The Parasomnias



OVERVIEW


  • Parasomnias are unwanted motor or sensory nocturnal phenomena that are usually categorised by the sleep stage (e.g. non-REM or REM) from which they most commonly arise
  • Phenomena such as sudden body jerks at the wake–sleep transition are common as isolated events but can produce more elaborate or complex symptoms that interfere with sleep onset
  • Abnormal partial arousals from the deep stages of non-REM sleep reflect the most common type of parasomnia, affecting up to 20% of children at some point in their development
  • Sleepwalking, night terrors and confusional arousals from sleep probably reflect different manifestations of the same process (i.e. non-REM sleep parasomnia)
  • In adults, non-REM sleep parasomnia activity may lead to antisocial or dangerous nocturnal behaviours that may be ‘goal-directed’ or ‘instinctive’ in the absence of voluntary or conscious control
  • There is very little evidence to guide treatment protocols for troublesome parasomnias
  • Nightmares and occasional episodes of sleep paralysis reflect the commonest forms of parasomnia occurring from REM sleep
  • Prolonged motor activity during REM sleep producing dream enactment is abnormal and may indicate REM sleep behaviour disorder (RBD)
  • RBD is important to recognise as it may reflect the earliest manifestation of neurodegenerative diseases such as Parkinson’s disease
  • Several motor phenomena at night disturb the bed partner more than the sleeping subject (e.g. bruxism, nocturnal groaning and fragmentary myoclonus)

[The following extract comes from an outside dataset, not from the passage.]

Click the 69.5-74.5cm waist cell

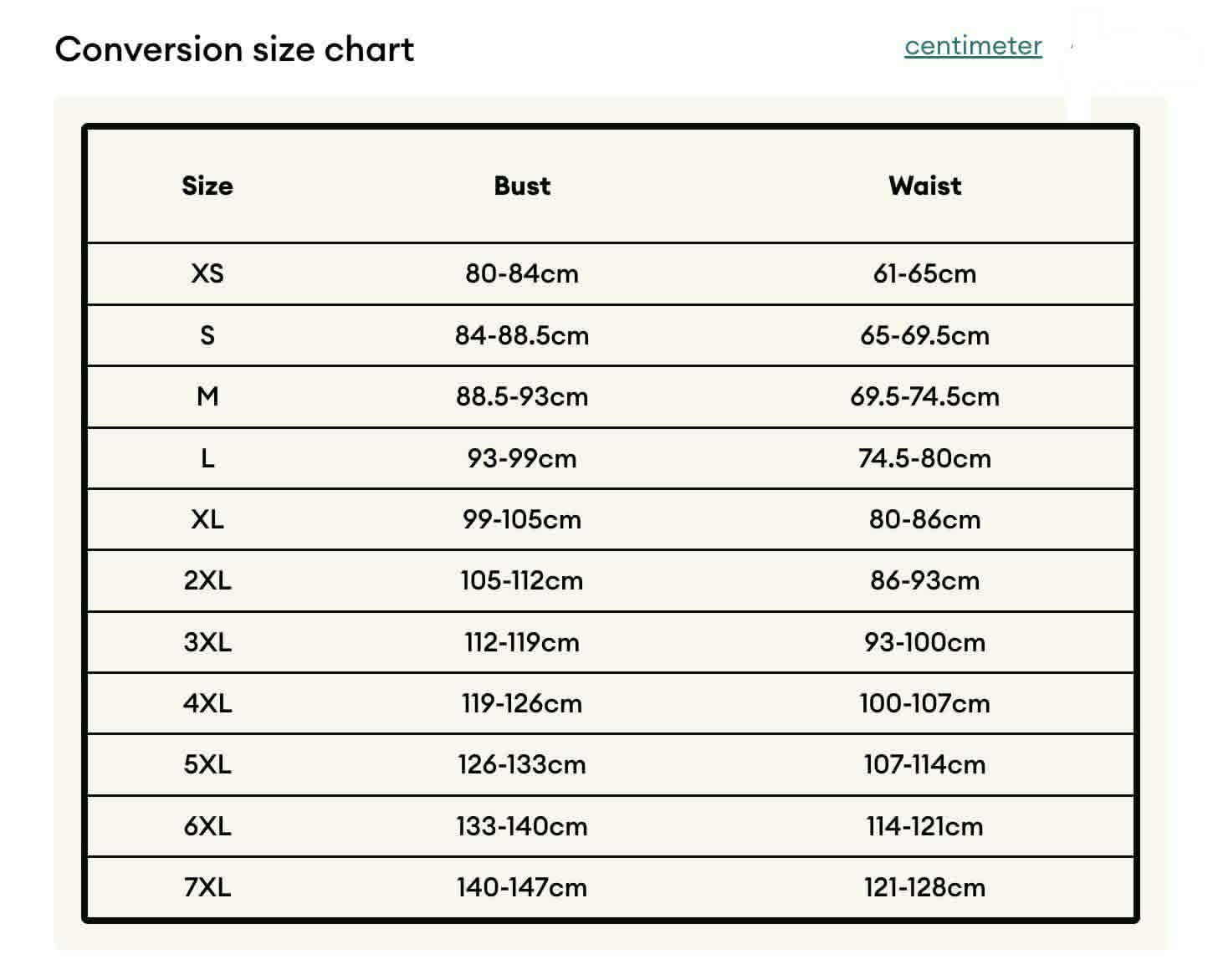925,396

Parasomnias are loosely defined as undesirable motor or sensory phenomena arising from sleep itself or the sleep–wake transition. The majority can be explained in terms of an abnormal or inefficient transition from one distinct brain state (i.e. wake, non-REM sleep or REM sleep) to another. Alternatively, elements of one sleep state (e.g. the bizarre or unpleasant visual imagery in REM sleep) can intrude or persist into the wakeful state.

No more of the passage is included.